Refreshing idea on Fourier analysis
Fumihiko Ishiyama
TL;DR
The paper argues that the conventional time–frequency resolution limit in Fourier analysis arises from numerical methods and boundary conditions rather than fundamental physics, citing the classical bound $|\Delta f \Delta t| \ge h/2\pi$ as a misattributed origin. It proposes a generalized complex-mode expansion with $S(t)=\sum_{m=1}^M e^{H_m(t)}$ and $H_m'(t)=2\pi i f_m(t)+\lambda_m(t)$, in which Fourier is recovered as a special case, together with a locally linearized solution around $t_k$ and a non-standard LPC-based estimation of $H_m'(t_k)$. The instantaneous spectrum is derived via a Laplace–Fourier hybrid integral, yielding $F_{\rm disc}(f,t_k)=\sum_m|\frac{c_m(t_k)}{\lambda_m(t_k)+2\pi i(f_m(t_k)-f)}|$, which provides per-term spectra and a power spectrum $F_{\rm disc}^2$ while addressing boundary-condition artifacts.
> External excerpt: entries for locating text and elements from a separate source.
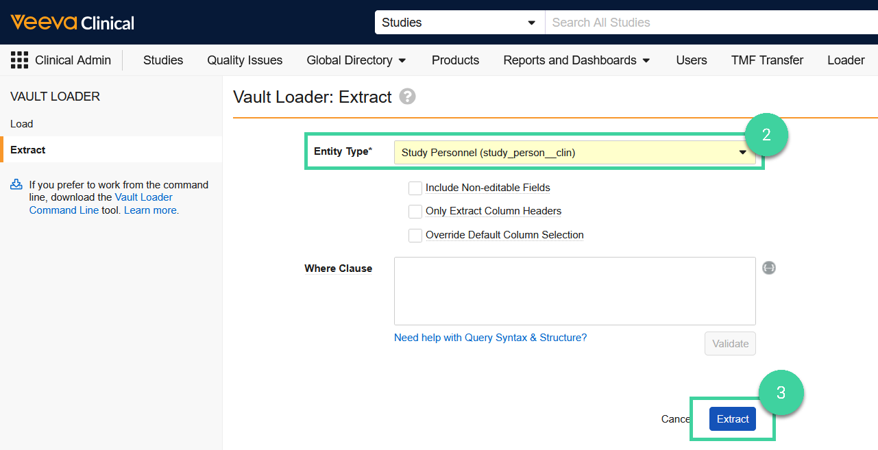Click inside the Where Clause text area
This screenshot has width=878, height=450.
574,291
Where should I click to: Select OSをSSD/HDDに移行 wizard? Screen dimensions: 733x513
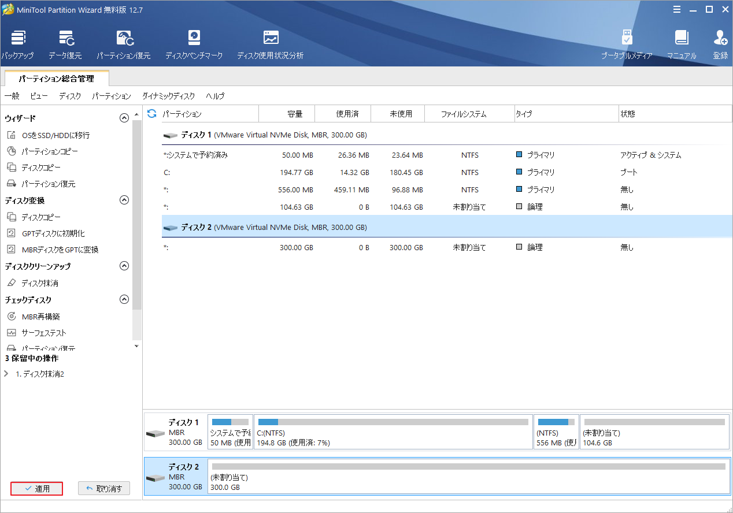[55, 135]
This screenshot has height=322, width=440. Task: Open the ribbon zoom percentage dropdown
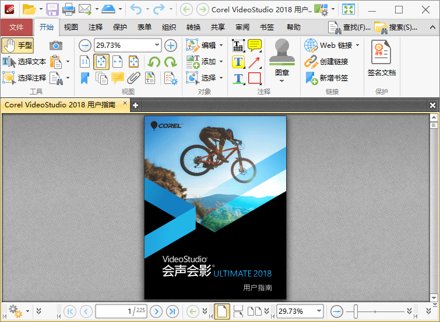tap(157, 46)
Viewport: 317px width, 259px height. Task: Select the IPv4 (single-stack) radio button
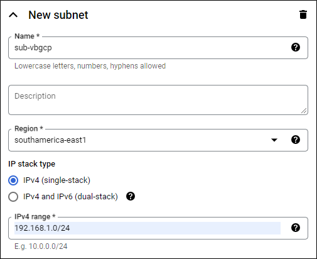coord(13,180)
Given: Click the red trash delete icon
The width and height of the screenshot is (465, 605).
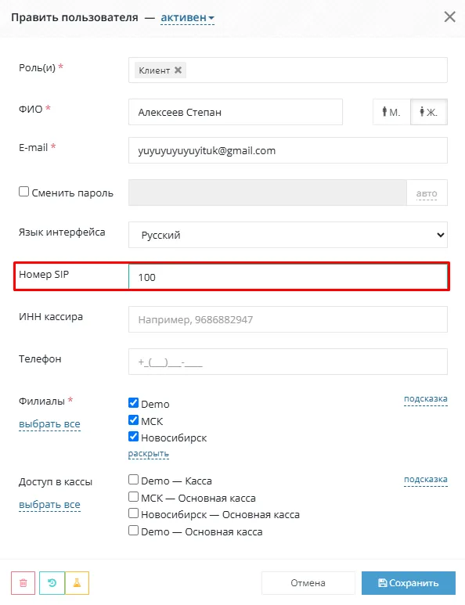Looking at the screenshot, I should click(23, 582).
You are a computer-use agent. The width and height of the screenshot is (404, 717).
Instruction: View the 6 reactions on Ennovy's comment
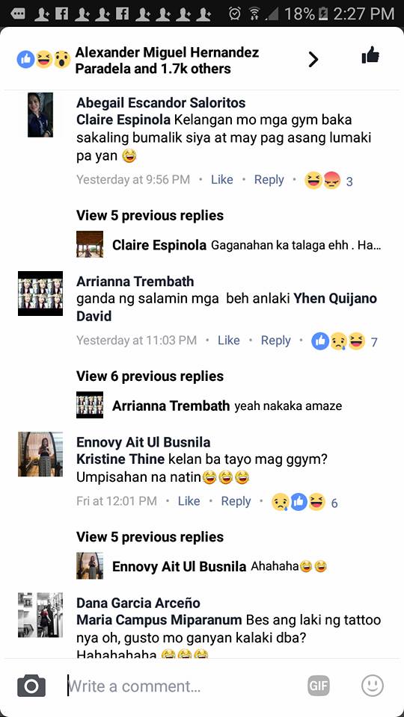coord(304,503)
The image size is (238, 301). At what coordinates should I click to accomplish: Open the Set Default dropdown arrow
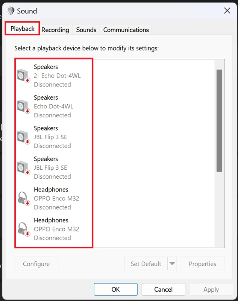(x=172, y=264)
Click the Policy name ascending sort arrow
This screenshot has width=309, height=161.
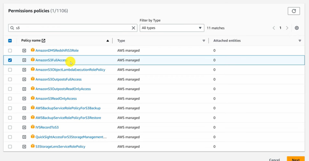[x=108, y=41]
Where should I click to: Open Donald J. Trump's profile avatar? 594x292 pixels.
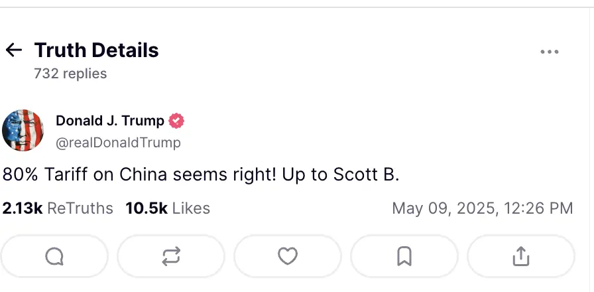(23, 131)
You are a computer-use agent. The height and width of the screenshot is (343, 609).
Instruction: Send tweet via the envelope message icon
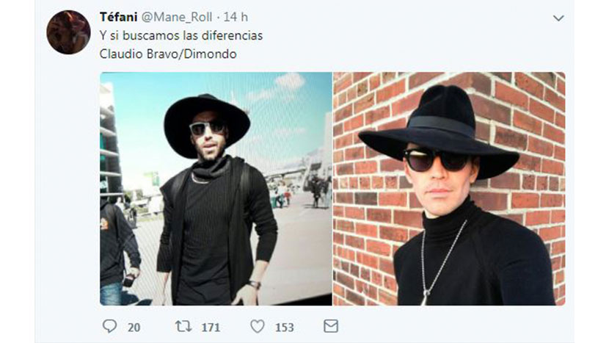[331, 325]
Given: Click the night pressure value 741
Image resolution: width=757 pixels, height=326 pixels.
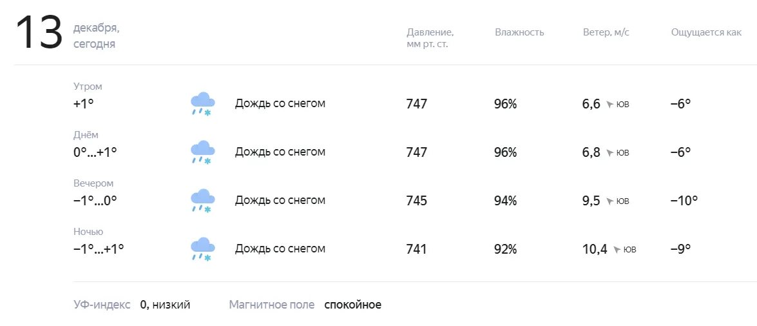Looking at the screenshot, I should 417,249.
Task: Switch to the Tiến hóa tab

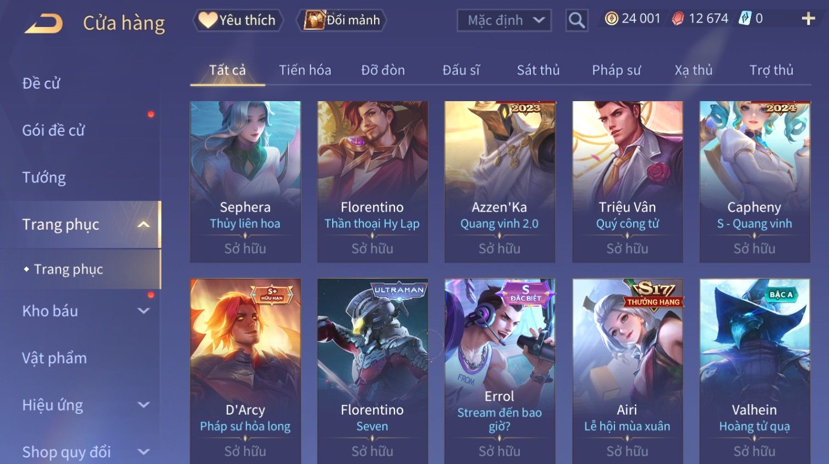Action: (305, 70)
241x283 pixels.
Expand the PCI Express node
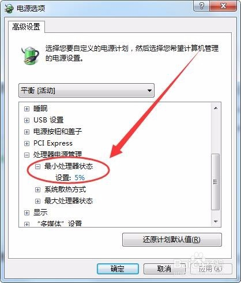tap(27, 143)
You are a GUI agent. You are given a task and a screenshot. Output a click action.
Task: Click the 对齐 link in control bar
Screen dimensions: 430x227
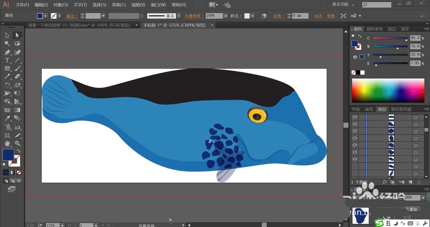coord(318,16)
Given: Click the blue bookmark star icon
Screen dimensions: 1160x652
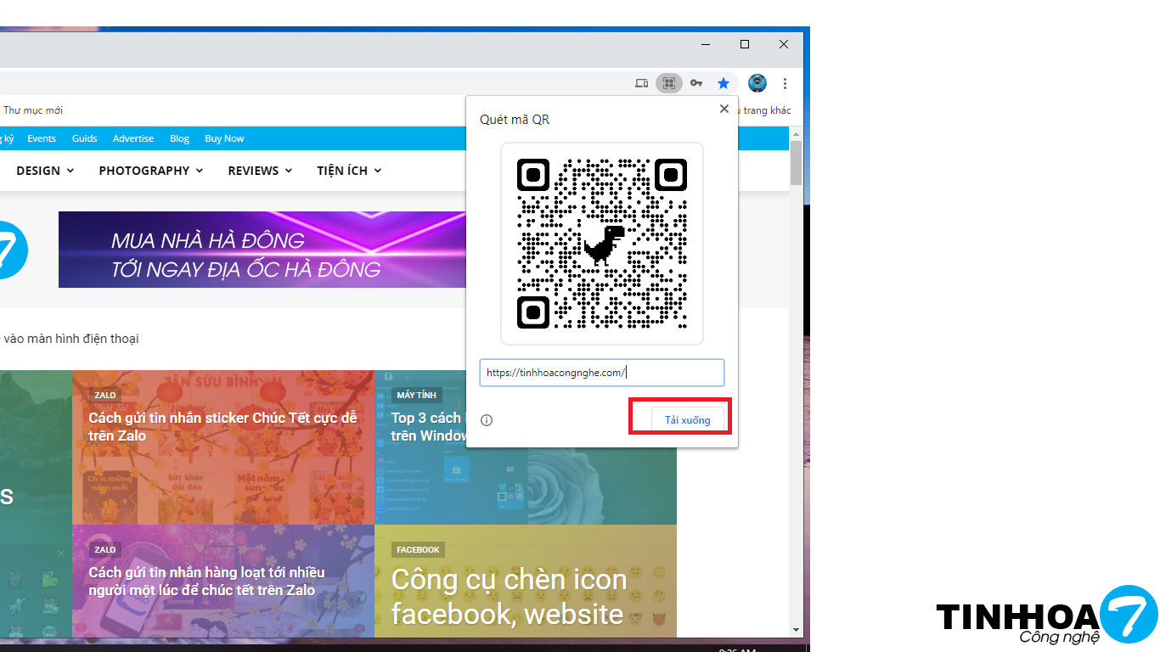Looking at the screenshot, I should 724,83.
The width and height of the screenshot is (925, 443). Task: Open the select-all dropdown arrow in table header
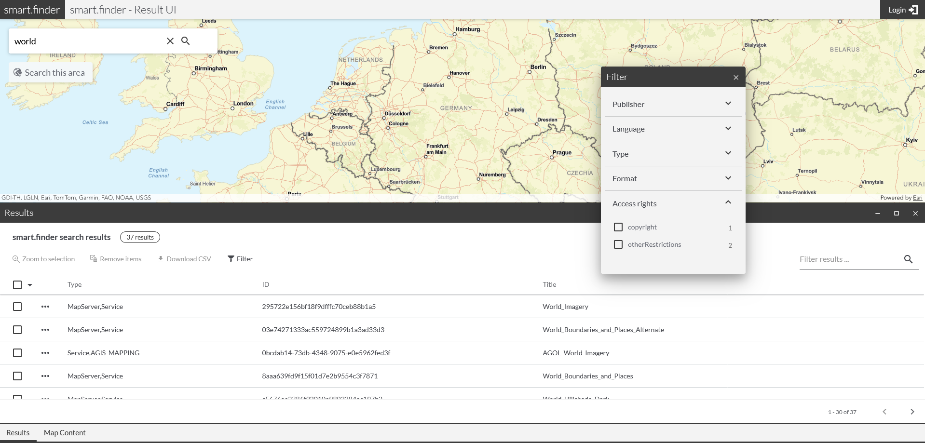pos(30,285)
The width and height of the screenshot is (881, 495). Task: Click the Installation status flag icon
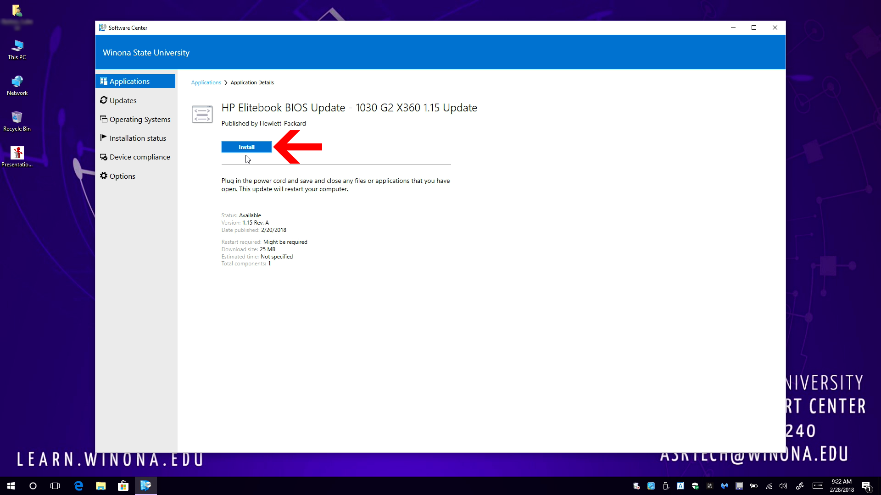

Demonstrations on frequency-modulated signals show that the method enables less-than-a-cycle time–frequency analysis and spectrograms that reveal instantaneous frequency dynamics, with resolution tied to data granularity rather than the classical windowing constraint. Overall, the work offers a new mathematical perspective on boundary conditions in Fourier analysis and presents a practical framework for high-resolution time–frequency analysis with potential benefits for signal separation and nonlinear-system analysis.
Abstract
The "theoretical limit of time-frequency resolution in Fourier analysis" is thought to originate in certain mathematical and/or physical limitations. This, however, is not true. The actual origin arises from the numerical (technical) method deployed to reduce computation time. In addition, there is a gap between the theoretical equation for Fourier analysis and its numerical implementation. Knowing the facts brings us practical benefits. In this case, these related to boundary conditions, and complex integrals. For example, replacing a Fourier integral with a complex integral brings a hybrid method for the Laplace and Fourier transforms, and reveals another perspective on time-frequency analysis. We present such a perspective here with a simple demonstrative analysis.